The most notable thing about the Hong Kong Academy of Performing Arts’s current run of Wolfgang Amadeus Mozart’s opera Idomeneo is that it is happening at all, a socially-distanced audience and performers all in masks (the medical rather than commedia dell’arte kind) being concessions to the situation.
It was a good choice of opera: performed rarely enough that it is likely to be new for much of the audience, yet—Mozart being Mozart—immediately accessible.

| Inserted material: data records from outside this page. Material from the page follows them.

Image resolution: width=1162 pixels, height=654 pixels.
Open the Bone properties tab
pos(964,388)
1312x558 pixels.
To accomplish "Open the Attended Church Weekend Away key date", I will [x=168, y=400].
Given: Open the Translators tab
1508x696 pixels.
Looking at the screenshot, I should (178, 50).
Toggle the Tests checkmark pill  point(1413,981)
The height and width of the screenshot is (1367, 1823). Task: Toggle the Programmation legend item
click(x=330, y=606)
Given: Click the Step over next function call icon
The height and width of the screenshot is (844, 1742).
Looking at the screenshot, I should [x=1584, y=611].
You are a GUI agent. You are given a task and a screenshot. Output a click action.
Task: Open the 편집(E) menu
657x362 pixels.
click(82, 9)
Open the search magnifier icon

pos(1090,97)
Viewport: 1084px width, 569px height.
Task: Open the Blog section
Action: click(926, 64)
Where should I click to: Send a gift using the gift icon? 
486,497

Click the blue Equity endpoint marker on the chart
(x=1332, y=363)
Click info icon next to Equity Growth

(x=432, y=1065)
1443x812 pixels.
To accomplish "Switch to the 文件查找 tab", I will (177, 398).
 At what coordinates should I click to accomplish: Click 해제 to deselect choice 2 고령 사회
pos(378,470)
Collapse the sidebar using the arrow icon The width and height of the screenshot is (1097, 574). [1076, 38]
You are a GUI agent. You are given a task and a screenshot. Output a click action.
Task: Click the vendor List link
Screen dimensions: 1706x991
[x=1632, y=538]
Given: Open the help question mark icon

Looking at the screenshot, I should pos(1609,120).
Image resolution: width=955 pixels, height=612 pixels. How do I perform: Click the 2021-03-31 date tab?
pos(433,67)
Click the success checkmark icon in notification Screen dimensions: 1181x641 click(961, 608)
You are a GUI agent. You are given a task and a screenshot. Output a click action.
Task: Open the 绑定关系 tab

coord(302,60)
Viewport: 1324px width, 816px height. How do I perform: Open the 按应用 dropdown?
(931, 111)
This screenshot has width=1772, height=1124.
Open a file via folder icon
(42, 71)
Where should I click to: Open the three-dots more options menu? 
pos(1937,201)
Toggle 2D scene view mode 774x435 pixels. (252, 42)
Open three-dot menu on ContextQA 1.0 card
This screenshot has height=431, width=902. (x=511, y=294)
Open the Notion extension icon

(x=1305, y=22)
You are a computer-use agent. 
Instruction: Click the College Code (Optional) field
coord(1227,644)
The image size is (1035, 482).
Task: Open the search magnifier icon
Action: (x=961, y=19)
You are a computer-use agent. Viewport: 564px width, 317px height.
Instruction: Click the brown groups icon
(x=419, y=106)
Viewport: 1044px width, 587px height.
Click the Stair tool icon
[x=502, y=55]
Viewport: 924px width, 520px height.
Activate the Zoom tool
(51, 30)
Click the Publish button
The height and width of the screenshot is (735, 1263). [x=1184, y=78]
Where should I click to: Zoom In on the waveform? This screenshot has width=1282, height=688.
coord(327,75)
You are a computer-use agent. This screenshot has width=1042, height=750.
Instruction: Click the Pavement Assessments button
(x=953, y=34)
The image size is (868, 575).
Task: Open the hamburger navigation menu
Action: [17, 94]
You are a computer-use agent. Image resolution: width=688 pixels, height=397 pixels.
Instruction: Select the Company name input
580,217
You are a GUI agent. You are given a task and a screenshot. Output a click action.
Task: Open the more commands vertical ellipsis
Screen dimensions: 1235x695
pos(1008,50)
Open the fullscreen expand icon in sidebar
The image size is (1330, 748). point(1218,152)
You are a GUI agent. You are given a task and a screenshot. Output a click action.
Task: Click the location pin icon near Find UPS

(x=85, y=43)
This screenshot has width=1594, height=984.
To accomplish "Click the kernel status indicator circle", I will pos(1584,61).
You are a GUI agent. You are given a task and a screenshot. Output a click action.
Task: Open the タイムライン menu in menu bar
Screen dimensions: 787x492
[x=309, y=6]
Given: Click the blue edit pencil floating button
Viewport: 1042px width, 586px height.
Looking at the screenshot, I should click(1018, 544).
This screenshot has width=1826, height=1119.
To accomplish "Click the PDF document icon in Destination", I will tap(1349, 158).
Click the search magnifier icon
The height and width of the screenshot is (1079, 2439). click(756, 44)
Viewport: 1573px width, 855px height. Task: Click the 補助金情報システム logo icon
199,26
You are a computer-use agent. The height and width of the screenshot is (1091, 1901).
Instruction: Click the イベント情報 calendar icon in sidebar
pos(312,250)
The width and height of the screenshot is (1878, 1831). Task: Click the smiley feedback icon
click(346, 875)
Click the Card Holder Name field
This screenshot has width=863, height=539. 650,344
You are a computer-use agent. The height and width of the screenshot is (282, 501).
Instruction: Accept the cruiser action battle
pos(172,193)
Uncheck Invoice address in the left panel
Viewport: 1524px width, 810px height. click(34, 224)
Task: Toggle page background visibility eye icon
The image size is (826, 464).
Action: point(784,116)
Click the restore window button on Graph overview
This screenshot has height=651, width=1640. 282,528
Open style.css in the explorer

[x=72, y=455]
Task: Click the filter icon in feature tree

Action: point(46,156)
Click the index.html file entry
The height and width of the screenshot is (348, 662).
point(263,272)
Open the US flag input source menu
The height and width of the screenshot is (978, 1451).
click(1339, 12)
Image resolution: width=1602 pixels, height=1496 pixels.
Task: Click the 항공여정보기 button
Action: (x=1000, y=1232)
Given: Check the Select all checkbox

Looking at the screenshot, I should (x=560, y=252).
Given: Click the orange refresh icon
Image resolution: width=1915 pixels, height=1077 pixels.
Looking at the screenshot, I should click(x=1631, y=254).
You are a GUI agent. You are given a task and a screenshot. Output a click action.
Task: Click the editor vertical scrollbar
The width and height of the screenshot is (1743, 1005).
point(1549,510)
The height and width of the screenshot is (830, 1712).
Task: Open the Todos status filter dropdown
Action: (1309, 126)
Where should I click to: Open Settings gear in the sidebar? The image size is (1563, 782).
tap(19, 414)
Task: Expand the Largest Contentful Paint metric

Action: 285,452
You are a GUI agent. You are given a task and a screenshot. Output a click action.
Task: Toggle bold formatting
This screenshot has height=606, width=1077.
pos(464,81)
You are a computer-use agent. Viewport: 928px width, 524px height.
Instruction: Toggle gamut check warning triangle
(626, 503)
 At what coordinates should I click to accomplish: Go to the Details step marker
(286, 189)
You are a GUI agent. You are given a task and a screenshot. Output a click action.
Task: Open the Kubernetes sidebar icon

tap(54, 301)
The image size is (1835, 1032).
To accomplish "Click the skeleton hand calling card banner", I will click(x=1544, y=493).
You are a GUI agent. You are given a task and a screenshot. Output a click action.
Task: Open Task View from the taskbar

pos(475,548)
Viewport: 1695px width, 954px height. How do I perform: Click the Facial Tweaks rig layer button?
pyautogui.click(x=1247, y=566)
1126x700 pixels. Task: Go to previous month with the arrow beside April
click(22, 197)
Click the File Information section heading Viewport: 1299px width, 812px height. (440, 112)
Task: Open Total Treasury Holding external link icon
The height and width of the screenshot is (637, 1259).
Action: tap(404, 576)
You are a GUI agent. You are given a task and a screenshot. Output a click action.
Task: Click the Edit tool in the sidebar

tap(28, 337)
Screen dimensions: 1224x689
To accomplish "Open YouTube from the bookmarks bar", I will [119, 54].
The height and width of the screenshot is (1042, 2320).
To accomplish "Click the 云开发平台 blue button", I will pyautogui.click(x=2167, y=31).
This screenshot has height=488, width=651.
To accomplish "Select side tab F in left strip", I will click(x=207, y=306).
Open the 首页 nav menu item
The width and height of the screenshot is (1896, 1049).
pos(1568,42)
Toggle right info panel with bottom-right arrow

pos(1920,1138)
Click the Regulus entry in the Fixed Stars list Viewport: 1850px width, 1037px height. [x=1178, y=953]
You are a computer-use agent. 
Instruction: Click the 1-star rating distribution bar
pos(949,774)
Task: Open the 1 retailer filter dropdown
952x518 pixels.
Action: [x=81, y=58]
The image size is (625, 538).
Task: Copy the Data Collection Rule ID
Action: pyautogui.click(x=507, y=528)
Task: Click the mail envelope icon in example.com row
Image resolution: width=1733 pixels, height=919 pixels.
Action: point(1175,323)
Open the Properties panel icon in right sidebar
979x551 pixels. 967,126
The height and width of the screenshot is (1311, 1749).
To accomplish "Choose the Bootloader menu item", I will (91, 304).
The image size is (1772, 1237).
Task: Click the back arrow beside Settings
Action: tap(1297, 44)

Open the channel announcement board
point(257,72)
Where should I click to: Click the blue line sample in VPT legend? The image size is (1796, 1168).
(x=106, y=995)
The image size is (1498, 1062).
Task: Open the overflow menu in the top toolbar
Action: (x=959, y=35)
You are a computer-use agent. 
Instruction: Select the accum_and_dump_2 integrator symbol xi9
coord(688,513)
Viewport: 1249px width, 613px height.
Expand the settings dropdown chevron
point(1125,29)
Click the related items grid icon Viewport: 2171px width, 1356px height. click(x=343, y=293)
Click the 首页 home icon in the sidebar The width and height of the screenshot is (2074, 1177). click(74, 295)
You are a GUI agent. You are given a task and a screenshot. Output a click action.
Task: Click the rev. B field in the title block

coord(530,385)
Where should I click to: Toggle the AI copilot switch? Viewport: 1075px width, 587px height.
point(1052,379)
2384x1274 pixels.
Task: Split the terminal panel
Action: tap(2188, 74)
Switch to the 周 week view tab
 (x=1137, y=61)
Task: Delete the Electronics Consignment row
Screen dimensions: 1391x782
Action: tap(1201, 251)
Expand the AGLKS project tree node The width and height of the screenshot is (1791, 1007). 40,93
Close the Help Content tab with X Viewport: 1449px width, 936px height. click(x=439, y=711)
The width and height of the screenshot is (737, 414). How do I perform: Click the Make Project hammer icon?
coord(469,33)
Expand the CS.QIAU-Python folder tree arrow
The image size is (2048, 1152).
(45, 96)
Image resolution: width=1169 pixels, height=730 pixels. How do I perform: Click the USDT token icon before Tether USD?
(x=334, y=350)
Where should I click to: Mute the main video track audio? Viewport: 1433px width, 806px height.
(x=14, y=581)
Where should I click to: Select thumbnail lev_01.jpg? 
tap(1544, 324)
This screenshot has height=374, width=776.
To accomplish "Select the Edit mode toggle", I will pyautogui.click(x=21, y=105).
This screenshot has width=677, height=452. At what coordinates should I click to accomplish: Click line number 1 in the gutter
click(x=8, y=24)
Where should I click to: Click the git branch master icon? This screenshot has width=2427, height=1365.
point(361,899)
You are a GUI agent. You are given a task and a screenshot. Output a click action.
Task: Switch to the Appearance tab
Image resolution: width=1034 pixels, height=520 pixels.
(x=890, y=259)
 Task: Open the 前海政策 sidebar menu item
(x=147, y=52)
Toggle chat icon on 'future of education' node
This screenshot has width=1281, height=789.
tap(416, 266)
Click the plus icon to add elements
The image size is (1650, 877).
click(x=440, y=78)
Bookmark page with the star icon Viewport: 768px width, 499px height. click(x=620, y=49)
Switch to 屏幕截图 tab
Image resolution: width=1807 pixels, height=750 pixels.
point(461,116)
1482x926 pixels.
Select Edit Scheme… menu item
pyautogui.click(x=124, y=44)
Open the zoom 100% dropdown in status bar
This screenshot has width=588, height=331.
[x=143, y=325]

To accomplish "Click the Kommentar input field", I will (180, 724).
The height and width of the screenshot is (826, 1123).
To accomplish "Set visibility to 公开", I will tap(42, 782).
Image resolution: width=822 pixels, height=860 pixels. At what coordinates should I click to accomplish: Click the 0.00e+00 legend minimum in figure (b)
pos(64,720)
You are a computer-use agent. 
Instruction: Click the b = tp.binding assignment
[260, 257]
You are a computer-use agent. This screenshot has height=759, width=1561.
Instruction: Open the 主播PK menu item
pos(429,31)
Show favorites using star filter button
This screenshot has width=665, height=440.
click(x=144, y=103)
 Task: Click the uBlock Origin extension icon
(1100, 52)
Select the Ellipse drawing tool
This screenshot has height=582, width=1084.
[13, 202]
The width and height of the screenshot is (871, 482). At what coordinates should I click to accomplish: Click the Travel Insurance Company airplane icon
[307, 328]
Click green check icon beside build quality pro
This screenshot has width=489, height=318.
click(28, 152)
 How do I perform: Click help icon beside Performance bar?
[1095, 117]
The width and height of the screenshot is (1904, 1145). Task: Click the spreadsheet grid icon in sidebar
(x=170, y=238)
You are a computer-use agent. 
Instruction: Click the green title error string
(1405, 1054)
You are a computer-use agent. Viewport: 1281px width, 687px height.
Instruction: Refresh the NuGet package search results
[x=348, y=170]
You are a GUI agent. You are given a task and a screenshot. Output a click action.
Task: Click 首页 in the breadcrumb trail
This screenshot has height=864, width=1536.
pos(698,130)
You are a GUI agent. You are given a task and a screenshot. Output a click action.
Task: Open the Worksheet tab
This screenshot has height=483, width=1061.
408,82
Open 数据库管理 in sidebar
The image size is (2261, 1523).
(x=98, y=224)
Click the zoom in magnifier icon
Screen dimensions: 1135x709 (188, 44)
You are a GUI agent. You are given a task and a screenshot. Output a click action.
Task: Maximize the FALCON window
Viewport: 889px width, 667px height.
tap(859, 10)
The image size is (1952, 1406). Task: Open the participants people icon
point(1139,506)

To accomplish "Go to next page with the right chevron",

Some passages carry echoes of Mozart’s later, better-known works, particularly Don Giovanni.
The story takes place in post-Trojan War Crete: although there is a happy ending (for everyone but Elettra—Electra, yes, that Electra, who here is the third wheel in a love triangle), this is opera seria, unleavened by any of the comedic touches that Mozart added into his later operas, whether technically comedies or not. The staging, fittingly, was an elegant but starkly-lit grey box of granite blocks, as if a modern architect had been asked to re-design Mycenae. The few props seemed to have been influenced by a Giorgio de Chirico-style aesthetic as were the fully-masked, faceless “alter-egos” that mirrored the main characters.
Idomeneo has been called Mozart’s “great choral opera”: it is fitting, then, that the chorus arguably has the performance’s most memorable moments. Of the soloists, soprano Anna Zhang Jingdan stands out as Ilia of Troy; one can expect to hear more of her. The large ensemble was all smoothly led by Hsu Wei-en in the pit.